Bottom Line: We found that the prevalence of BAT was around 2.7% in our study participants, with a significant sexual difference (5.5% in the females vs. 1.3% in the males; p<0.0001).The BAT positive subjects had lower BMI (P<0.0001), less SFA (P<0.01), VFA (P<0.0001), WC (P<0.0001), lower fasting glucose and triglyceride levels (both P<0.01) and increased HDL cholesterol concentrations (P<0.0001), compared with the BAT negative subjects.Our data suggest that decreased amount of active BAT might be associated with accumulation of visceral fat content and unfavorable metabolic outcomes.

View Article: PubMed Central - PubMed

Affiliation: Shanghai Key Laboratory for Endocrine Tumors, Rui-Jin Hospital, Shanghai Jiao-Tong University School of Medicine, Shanghai, China; Department of Endocrine and Metabolic Diseases, Shanghai Clinical Center for Endocrine and Metabolic Diseases, Rui-Jin Hospital, Shanghai Jiao-Tong University School of Medicine, Shanghai, China.

ABSTRACT

Background: Recent studies have shown that adult human possess active brown adipose tissue (BAT), which might be important in affecting obesity. However, the supporting evidence on the relationship between BAT and central obesity and metabolic profile in large population based studies is sparse.

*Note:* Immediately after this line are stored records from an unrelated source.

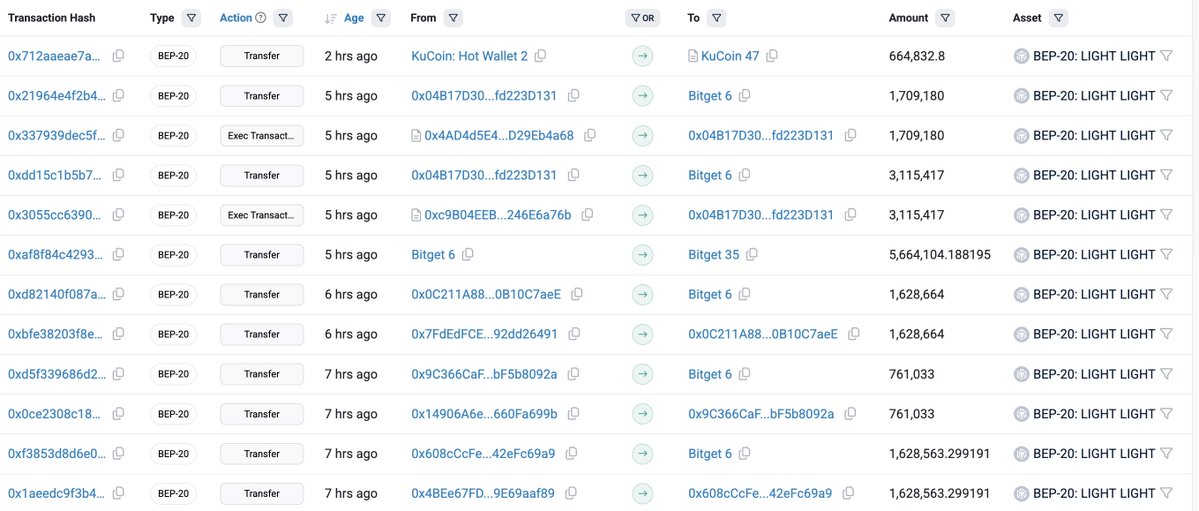Open the Amount column filter
This screenshot has width=1199, height=511.
pos(946,18)
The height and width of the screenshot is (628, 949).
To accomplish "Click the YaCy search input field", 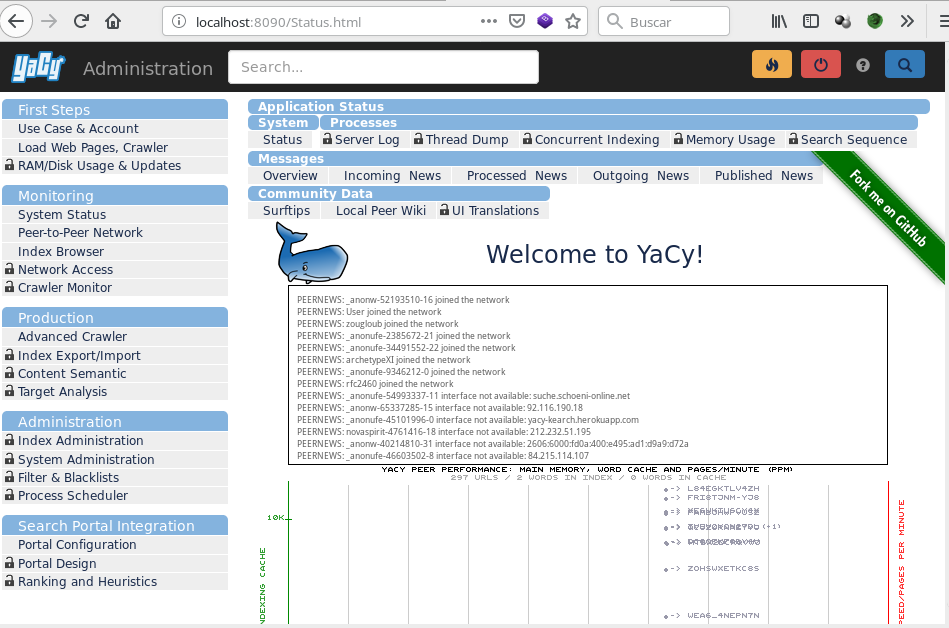I will [383, 67].
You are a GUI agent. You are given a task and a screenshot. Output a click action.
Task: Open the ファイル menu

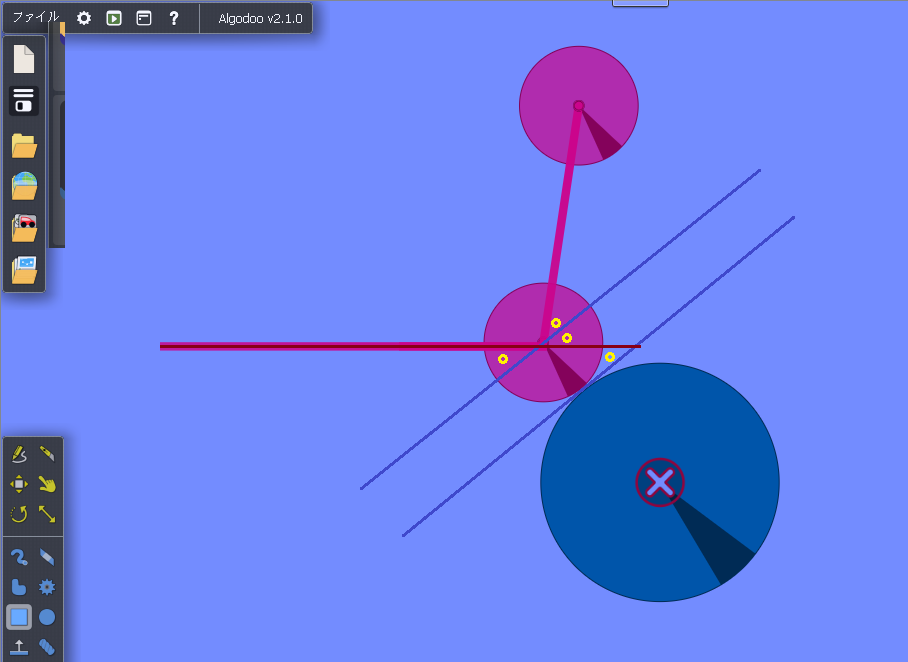35,18
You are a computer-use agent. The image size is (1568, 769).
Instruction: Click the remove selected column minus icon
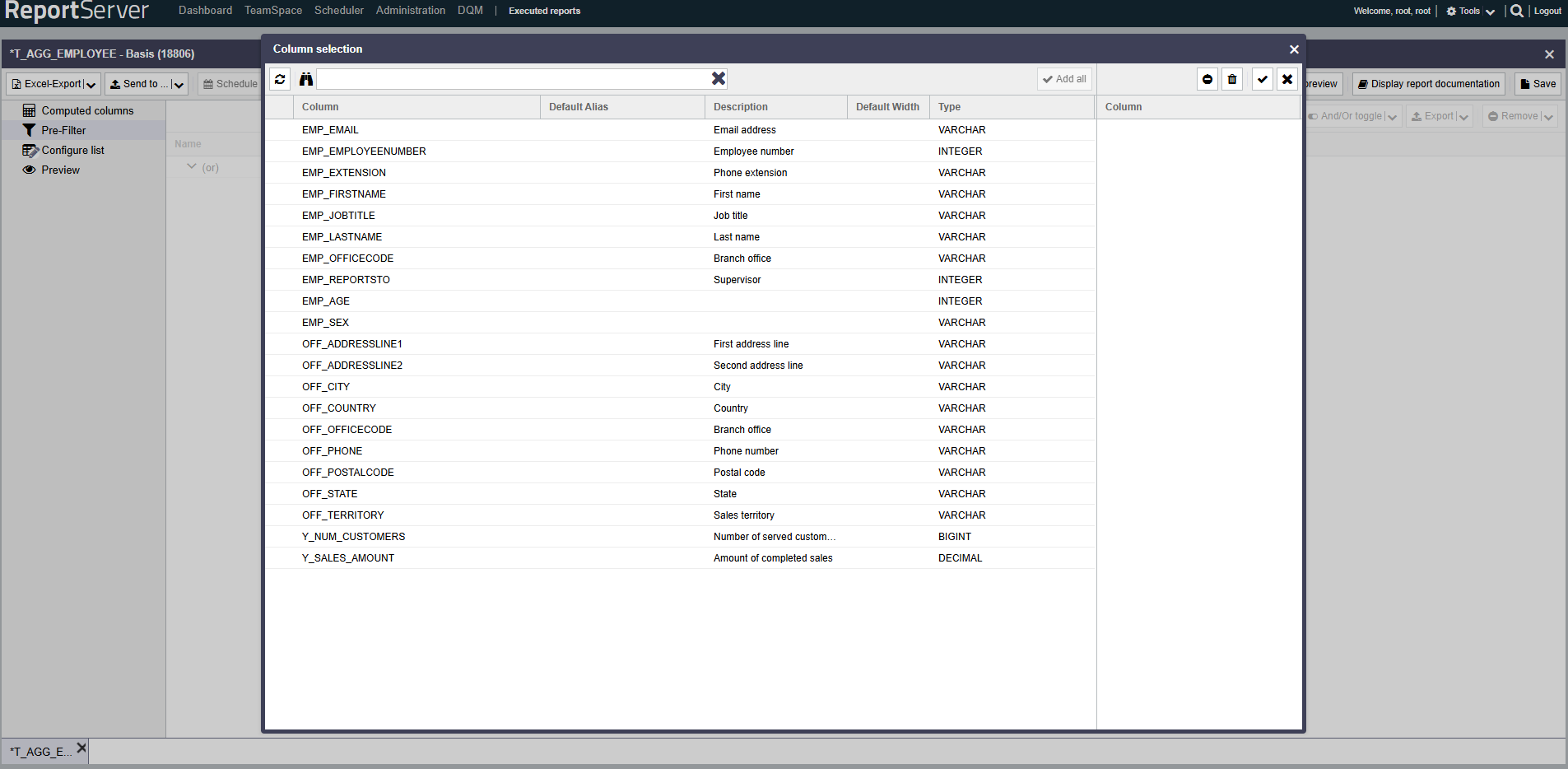(1207, 79)
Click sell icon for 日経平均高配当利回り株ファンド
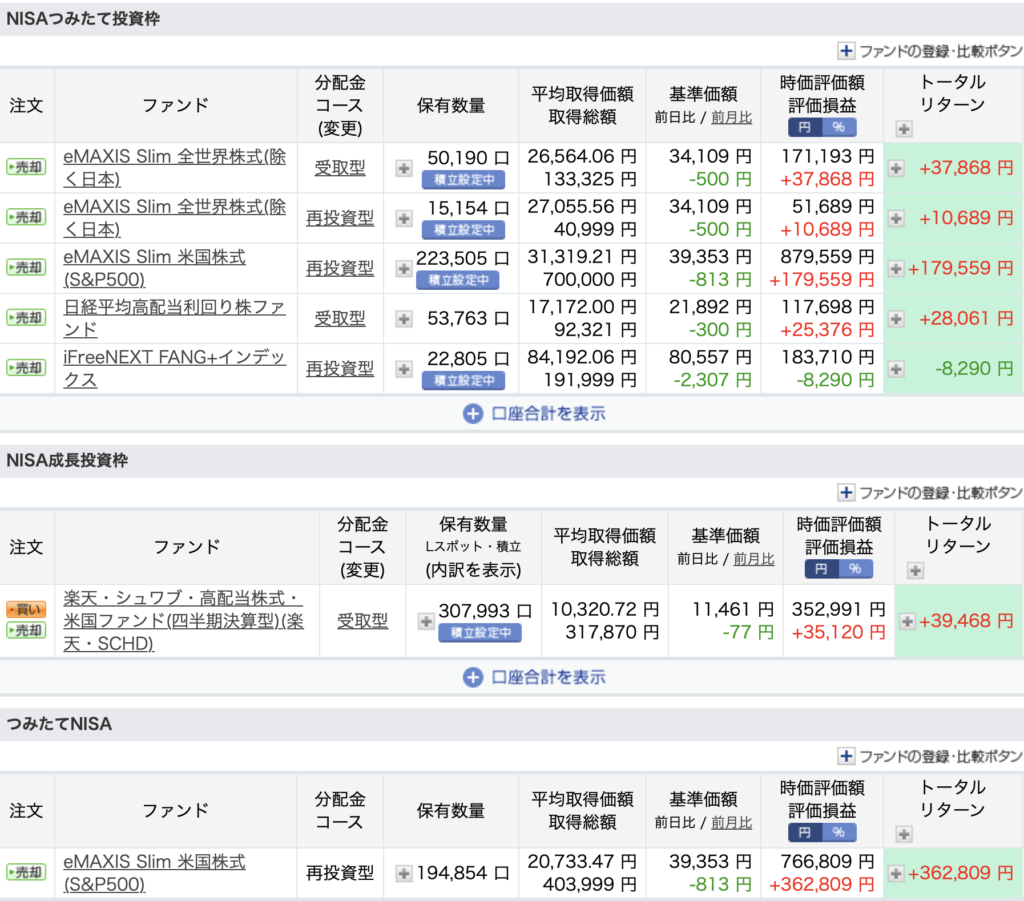This screenshot has width=1024, height=901. point(26,318)
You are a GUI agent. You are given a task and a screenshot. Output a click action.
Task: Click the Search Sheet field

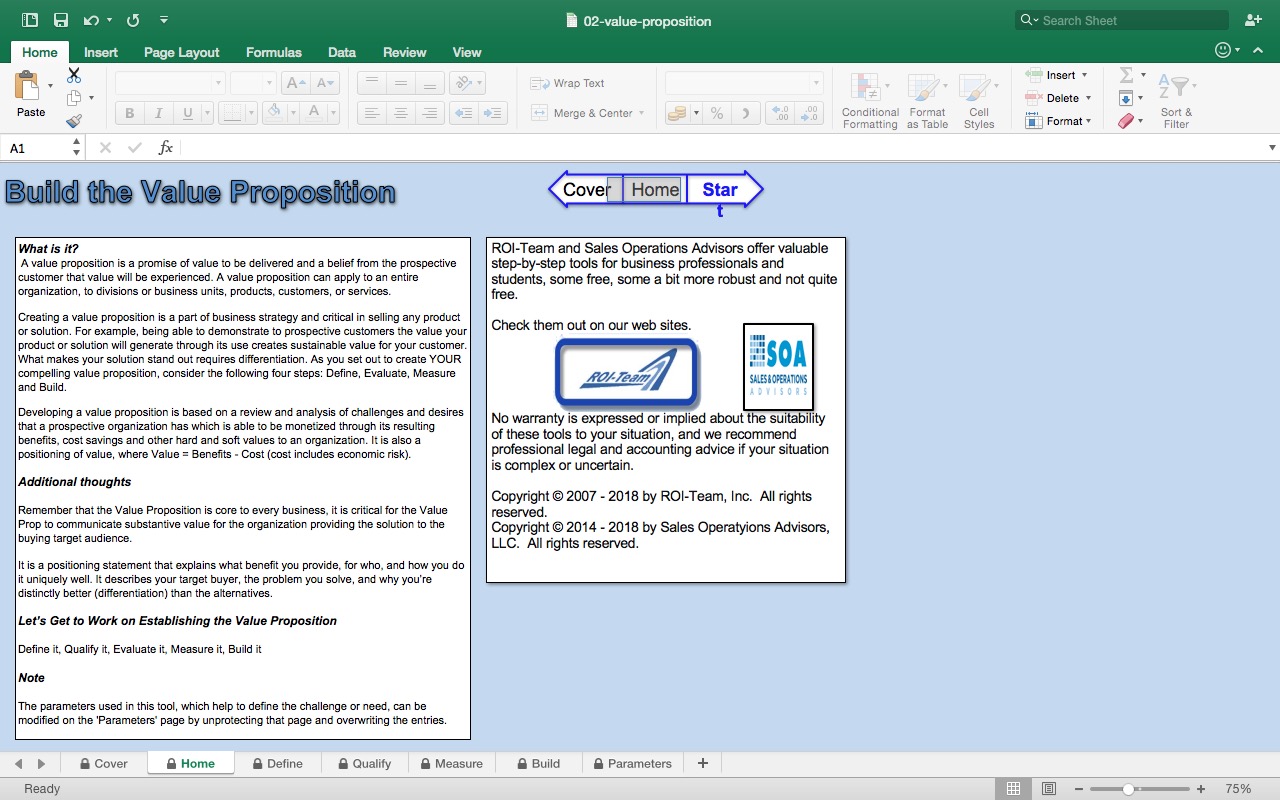click(x=1120, y=19)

Methodology/principal findings: We studied 4011 (2688 males and 1323 females) tumor-free Chinese adults aged 18-89 for BAT activities, visceral/subcutaneous fat areas (VFA/SFA), waist circumferences (WC) and metabolic parameters. We found that the prevalence of BAT was around 2.7% in our study participants, with a significant sexual difference (5.5% in the females vs. 1.3% in the males; p<0.0001). BAT detection was increased in low temperature and declined in elderly subjects. The BAT positive subjects had lower BMI (P<0.0001), less SFA (P<0.01), VFA (P<0.0001), WC (P<0.0001), lower fasting glucose and triglyceride levels (both P<0.01) and increased HDL cholesterol concentrations (P<0.0001), compared with the BAT negative subjects. Robust logistic regression revealed that after adjustment for covariates (including age, sex, BMI, VFA, SFA and WC), age and BMI in the males (0.92 [95%CI, 0.88-0.96] and 0.84 [95% CI, 0.75-0.96], both P ≤0.008) while age and VFA in the females (0.87 [95%CI, 0.83-0.91] and 0.98 [95%CI, 0.97-0.99], respectively, P<0.05) were independently associated with detectable BAT.

Conclusions/significance: Our data suggest that decreased amount of active BAT might be associated with accumulation of visceral fat content and unfavorable metabolic outcomes.